I was wrong, wrong, WRONG and I need to correct the record. On April 13, I wrote a blog post titled "Your Screen Share Is Cheating.” In that post, I breathlessly announced the shocking discovery that web conferencing and webinar technologies don’t accurately show online meeting participants the cursor you see on your own screen during screen shares.
That is a true and factual description of the behavior. What followed was my own best guess as to what causes it to happen. That’s where I got it completely wrong. I theorized that the web conferencing companies built in the cheat to improve performance.
Nope. I leapt to a conclusion without enough testing. It turns out that if you use the Windows 10 “Mouse Pointer” control settings to change your displayed cursor, Microsoft uses some kind of evil magic that only shows up on your physical device. You can see it, and if you have a projector hard-wired to your computer, the other people in the room with you can see it.
But you can’t capture it and ever show it to someone who isn’t there with you. I have tried static screen captures with third-party utilities such as HyperSnap. I have tried video recording with Camtasia. (Windows own built-in PrintScreen functionality doesn’t capture the cursor, so that’s out of the equation).

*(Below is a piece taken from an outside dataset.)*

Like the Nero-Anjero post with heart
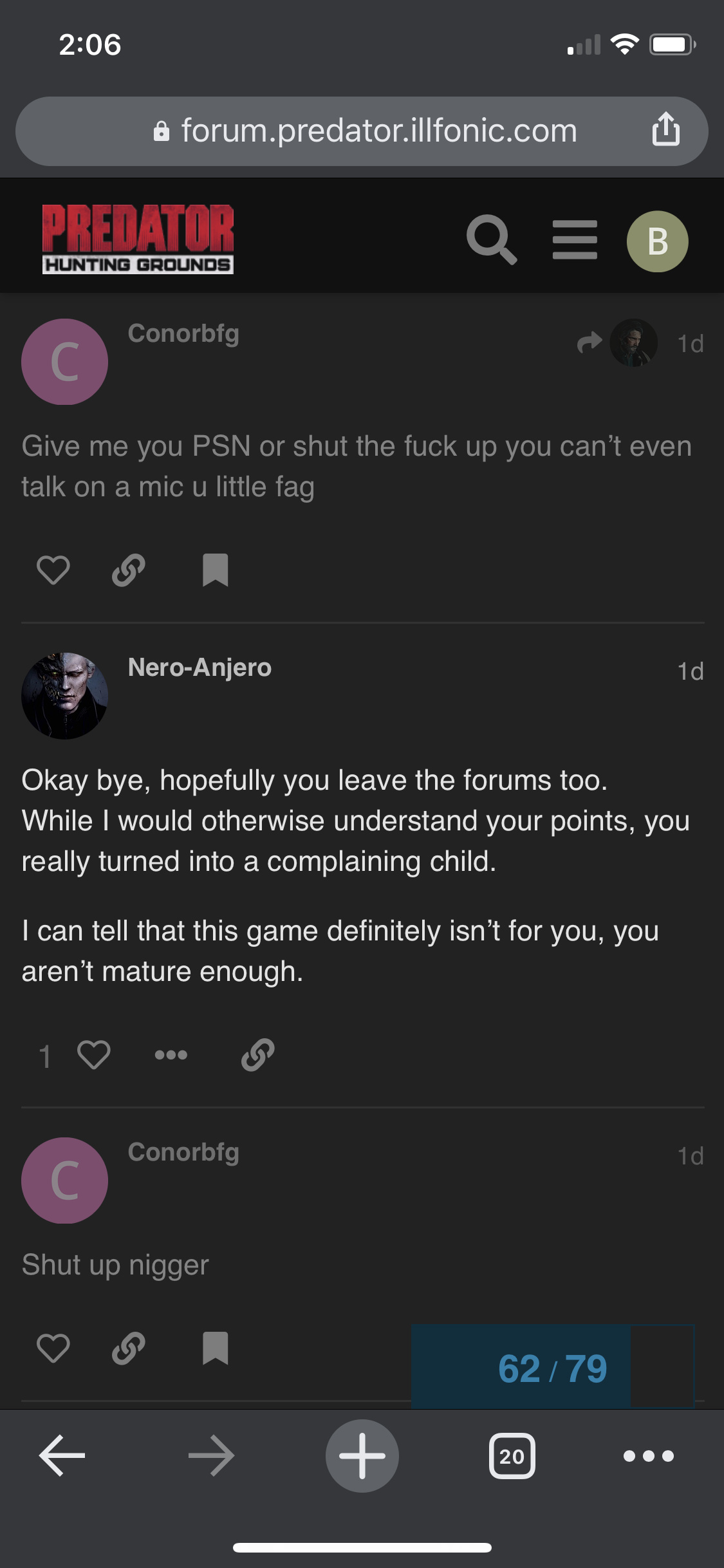This screenshot has height=1568, width=724. tap(93, 1055)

The only way to show you what I’m talking about is to use shaky, low-resolution pictures taken with my smartphone pointed at my computer screen. They look terrible, exhibiting the moiré effect that these kinds of photos end up with, caused by interference patterns in pixels and refresh rates. That’s just an artifact of pointing a camera at an LCD monitor and is well known. It has nothing to do with the cursor phenomenon. Pretend the wavy lines aren’t there.

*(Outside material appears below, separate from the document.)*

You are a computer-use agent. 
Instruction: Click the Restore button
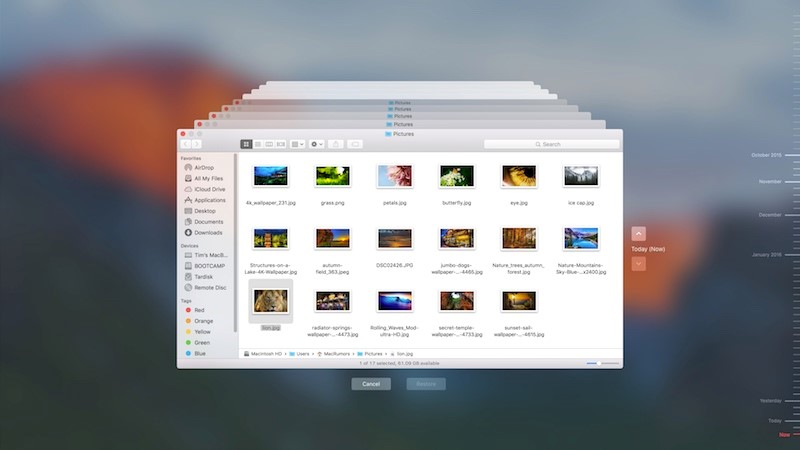pyautogui.click(x=426, y=384)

Here’s our default reference image. I have brought up the Mouse Pointer settings menu in Windows 10 Control Panel before making any changes. It’s confusing at first… There is a slider bar under “Change pointer size” with small and large pointer arrows used as visual labels to tell you what the slider does. My actual mouse pointer is just to the right of those (it’s very small):
Notice that the first box under “Change pointer color” has a check mark in its upper right corner. I will select each of the other three boxes in turn to demonstrate how you can change your cursor’s visual behavior.

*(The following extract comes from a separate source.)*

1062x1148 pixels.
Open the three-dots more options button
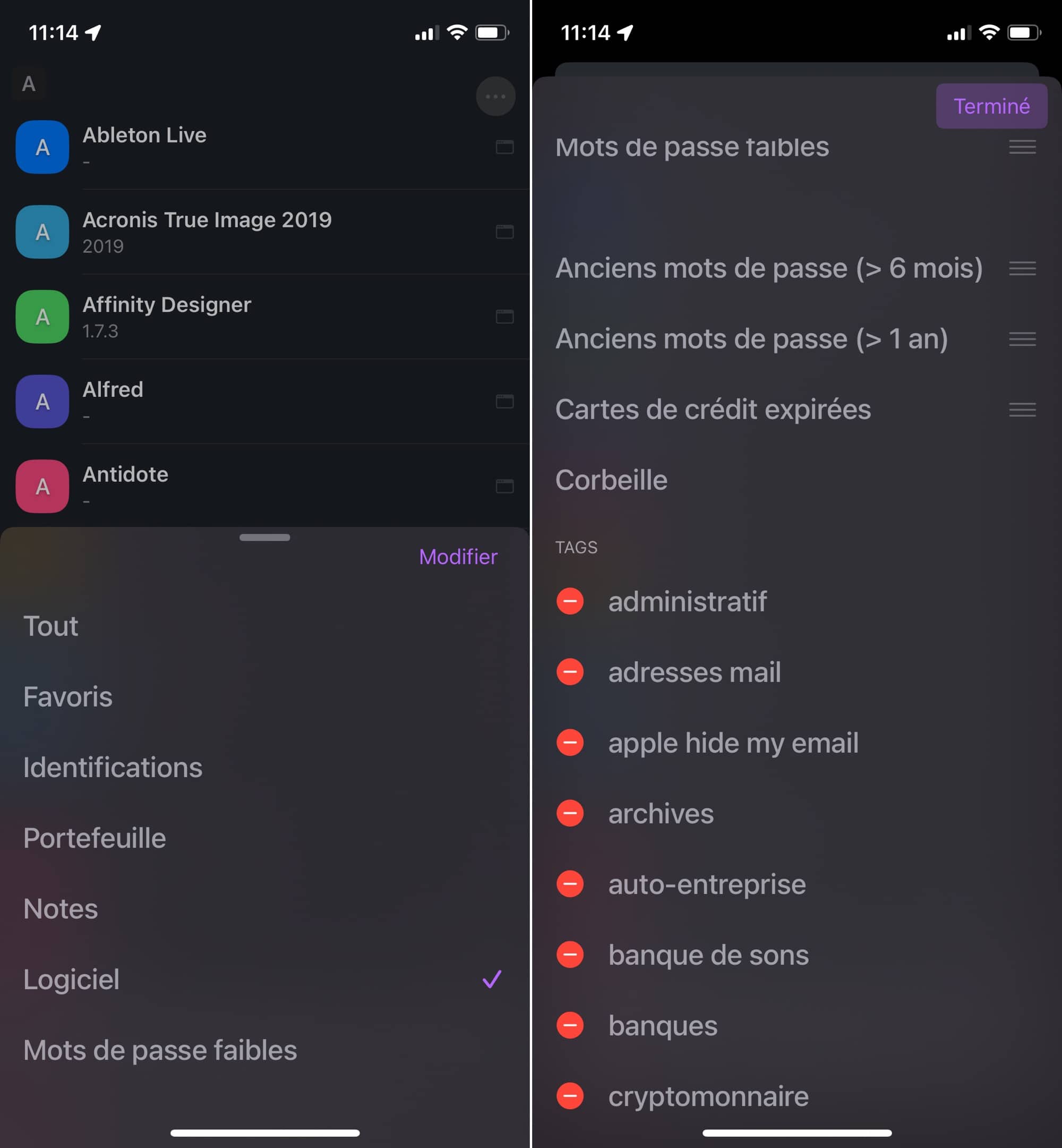[495, 96]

Here is a setting with the slider bar moved to the right to make the pointer larger and the second box selected to make the cursor have a black fill instead of white:
The third box makes the cursor transparent to things underneath it by inverting the color as it passes over them. Very fancy!
The fourth box lets you change the pointer to a fill color other than black or white:
It doesn’t matter which setting you pick. Once you involve a piece of software to grab and display the cursor, it ignores the settings and shows the default cursor. Here’s a snapshot I took in Hypersnap. Notice that the slider bar is moved to the right and the black cursor box is selected. But my cursor (towards the lower right of the picture) looks small and white. That’s not what I saw on my screen, but it’s what the software captured:
The same thing happens with Camtasia screen recordings and the same thing happens with screen sharing technologies in web conferencing platforms. Microsoft feeds them a description of the cursor in its default state, ignoring what the computer user actually sees. It has nothing to do with any failings of the web conferencing software itself.
I don’t have a Mac, so I asked my colleague Nolan Haims to run the same tests on his Mac. The situation is better, but still not perfect. Here’s the cursor settings panel on a Mac:
Changes to the cursor size ARE picked up by other software programs on a Mac. However the boxes at the top of the panel to invert colors, use grayscale, and so on make changes that are visible on the local monitor, but are not passed through to other programs.
I find this both fascinating and irritating. Those cursor settings were added for a reason. There are times when you need the enhanced visibility aids. They can be especially important when presenting to others. And even more so when you are working with remote audiences. The fact that you can’t rely on other people seeing what you see is unsettling and inconvenient.
If any readers submit a way to accurately capture or transmit the cursor image as seen on the screen, I will be sure to update this post.